Brief: Retype the items that open with the line containing "Task: Expand the 期間指定 period dropdown" and close with the line containing "click(x=271, y=300)", keeping both ends and changing nothing.

Data supplied:
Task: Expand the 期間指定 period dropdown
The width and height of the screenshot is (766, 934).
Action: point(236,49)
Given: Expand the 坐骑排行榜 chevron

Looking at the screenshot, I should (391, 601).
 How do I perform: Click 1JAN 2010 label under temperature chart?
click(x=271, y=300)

--

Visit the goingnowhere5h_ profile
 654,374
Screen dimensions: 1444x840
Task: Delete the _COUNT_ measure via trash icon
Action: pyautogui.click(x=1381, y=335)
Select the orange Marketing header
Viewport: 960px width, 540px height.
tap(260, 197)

Complete answer:
Task: Expand the 期間指定 period dropdown
The width and height of the screenshot is (766, 934).
Action: point(236,49)
Given: Expand the 坐骑排行榜 chevron

Looking at the screenshot, I should (391, 601).
 How do I perform: Click 1JAN 2010 label under temperature chart?
click(x=271, y=300)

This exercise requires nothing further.